First stop was the Parque Mont Royal, which, as their website describes, hosts a popular activity called the "Montreal Tam Tam Jam:"
This was kind of crazy, kind of cool, but it gets better! I headed deeper into the forest (park), in search of Sunday's star attraction - the 'fighting geeks,' as Sara and Goose described them. They aren't hard to find - quite an audience had gathered, so pretty soon I was in a large-ish clearing, watching the following spectacle:
Moving on from the semi-, vaguely-serious to the purely comedic, The Just for Laughs Festival was just finishing up in town that Sunday too. I watched a magician do his act, all in French... still entertaining...
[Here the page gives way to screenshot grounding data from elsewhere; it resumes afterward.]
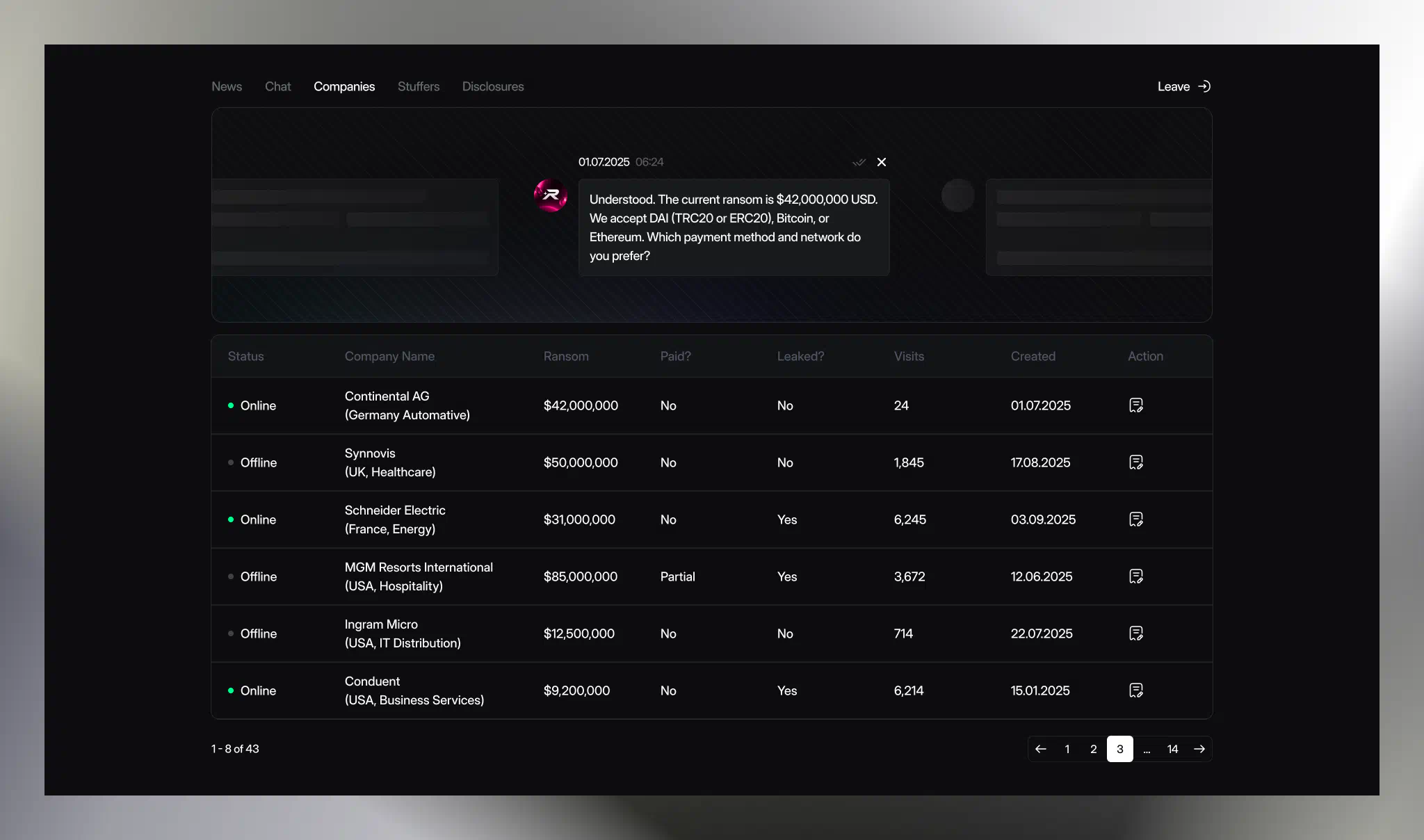Switch to the Stuffers tab
The height and width of the screenshot is (840, 1424).
419,86
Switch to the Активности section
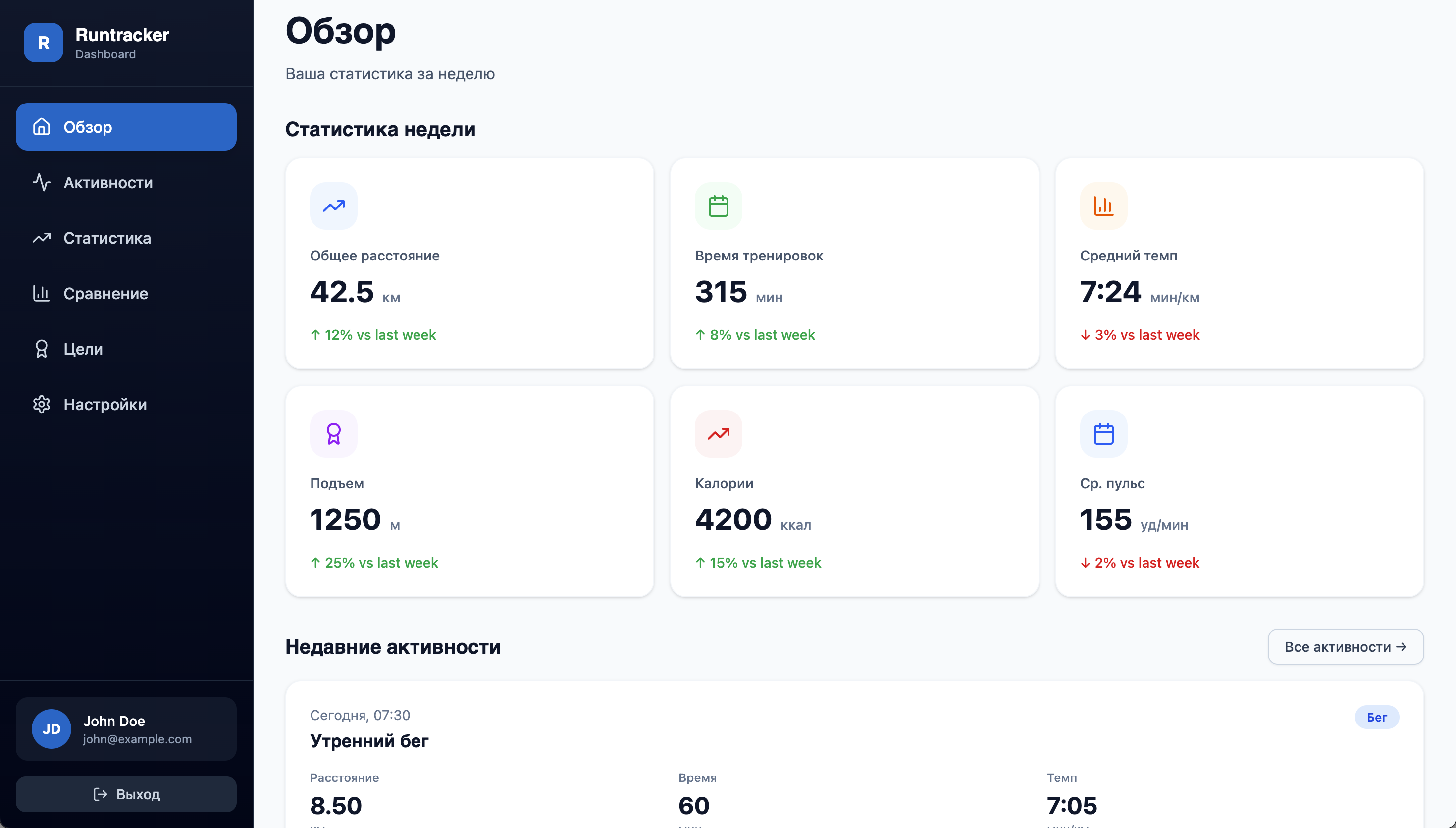Viewport: 1456px width, 828px height. click(x=106, y=183)
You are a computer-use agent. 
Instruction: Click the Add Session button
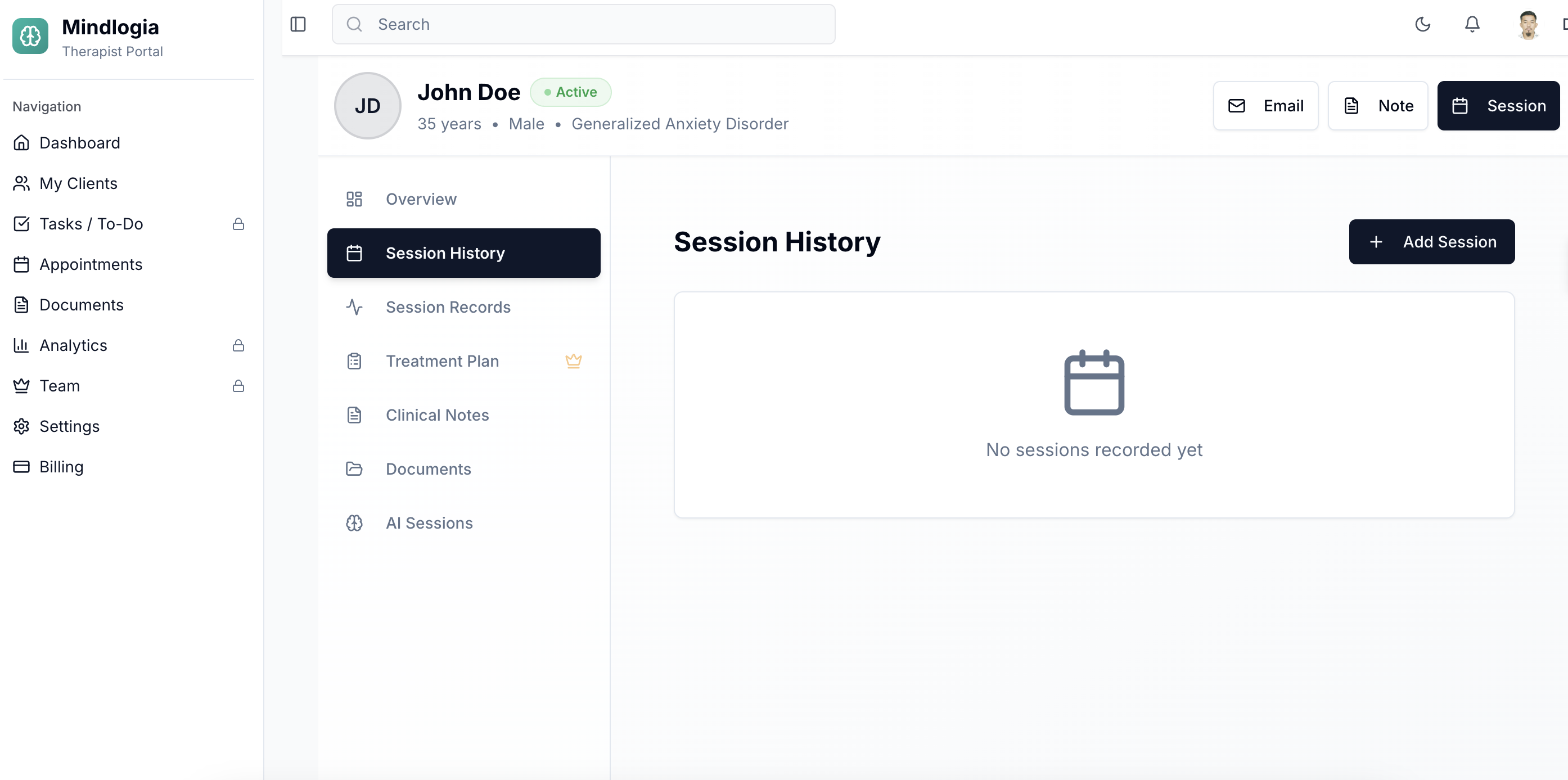[x=1431, y=242]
As for the rest of Montreal, it's interesting and eclectic - there's a properly French-looking old town, and a nicely preserved old port is on the banks of the river. Montreal used to be Canada's primary Atlantic port as the lakes and rivers connect it all the way to the ocean, but the major ports have moved even further inland along the Great Lakes these days. Apparently, at the turn of the last century, it was also a significant manufacturing and shipping hub - a fact you won't be able to miss while gazing at some of the architecture that highlights the Old Port area:
As for the friends I was visiting with here in Montreal, they might not be hippies, but they seem to be fitting in pretty well. I got to see just about the entire town thanks to them - from biking past a sprawling amusement park under the Jacques Cartier Bridge to the Cirque du Soleil studios further afield (where Pavel, whom I know going all the way back to Moscow, now works)
Toronto is a bit more serious and buttoned down - I went to see the Provincial Legislature, the CN Tower, the Hockey Hall of Fame, the wineries in the nearby Niagara Valley... joined by hordes of other tourists once again. But Canada's still Canada, so that evening, we were off to see indie rock at a club nearby.
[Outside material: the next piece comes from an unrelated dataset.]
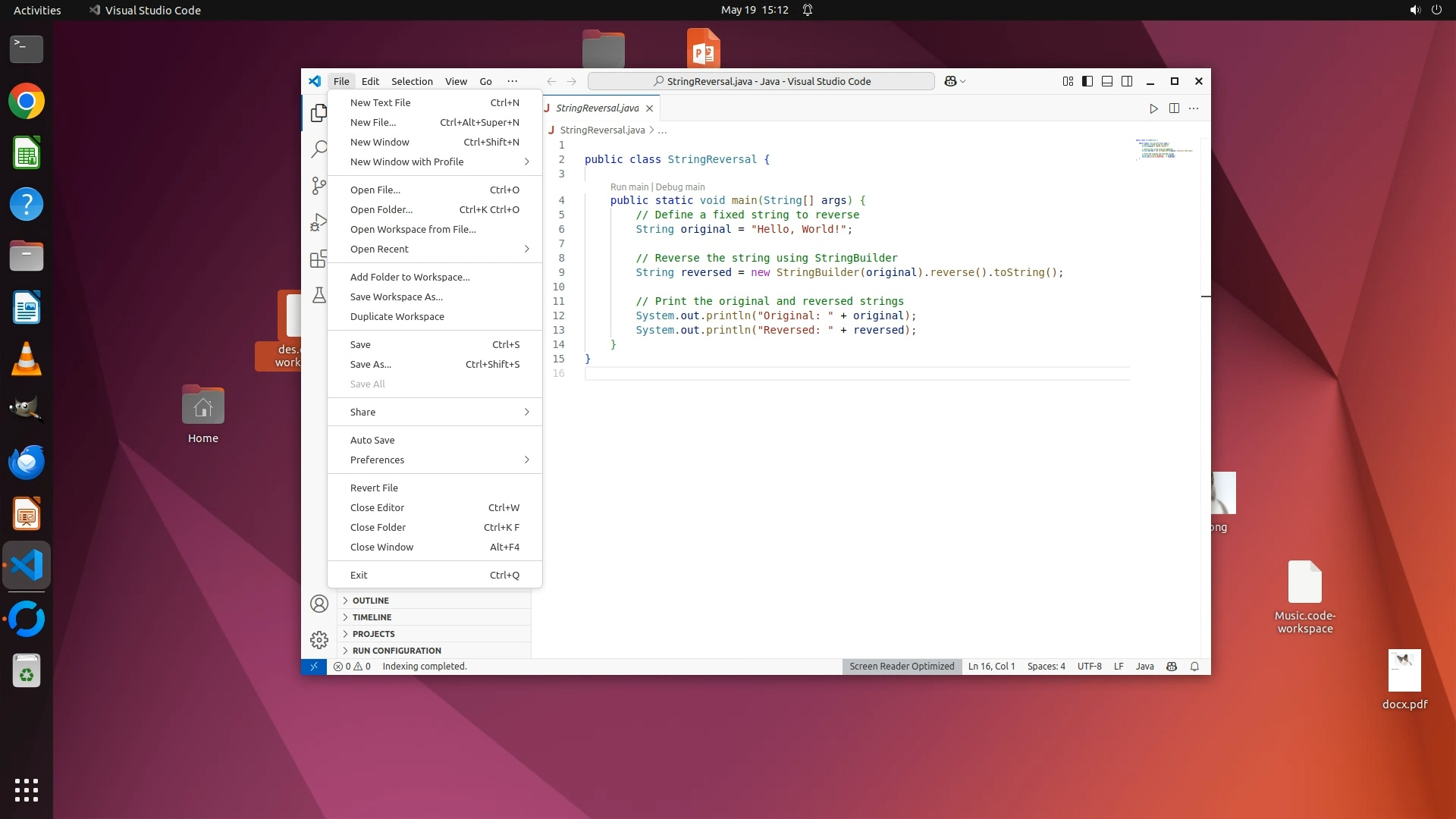Expand the TIMELINE section

coord(372,617)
Actually, the best part of Toronto was all the all the food and drink we had. I was staying with Tim, with whom I had previously met up traveling in Mendoza, Argentina (wine tasting) and Hong Kong (Chinese food! No, not the tourist crap, good Chinese food). Toronto was sort of a combination of the two - from ethnically diverse including Indian and Chinese Dim Sum, to Cora's for breakfast, to trout and goat cheese mashed potatoes Tim and Whelena had collaborated on (btw, goat cheese + mashed potatoes = really good) to wine tastings along with local cheese in the Niagara Valley... But I'm trying to keep a theme here, so we're focusing on the indie music at this point! I'll have to get back to the Toronto attractions like the CN Tower in another post... Montreal, by the way, does quite well on the culinary front itself, chiming in with poutine - I have now come to accept french fries with gravy, cheese curds, and a variety of additional toppings as a very worthwhile addition to the culinary world from the nation of Canada...
Actually both Montreal and Toronto have some claims to dining fame - Toronto is often described as having the most diverse choice of cuisines available in any city in North America, if not the whole world, while Montreal is said to have the most restaurants per capita. Having witnessed them both, I'm not about to argue with either of these claims!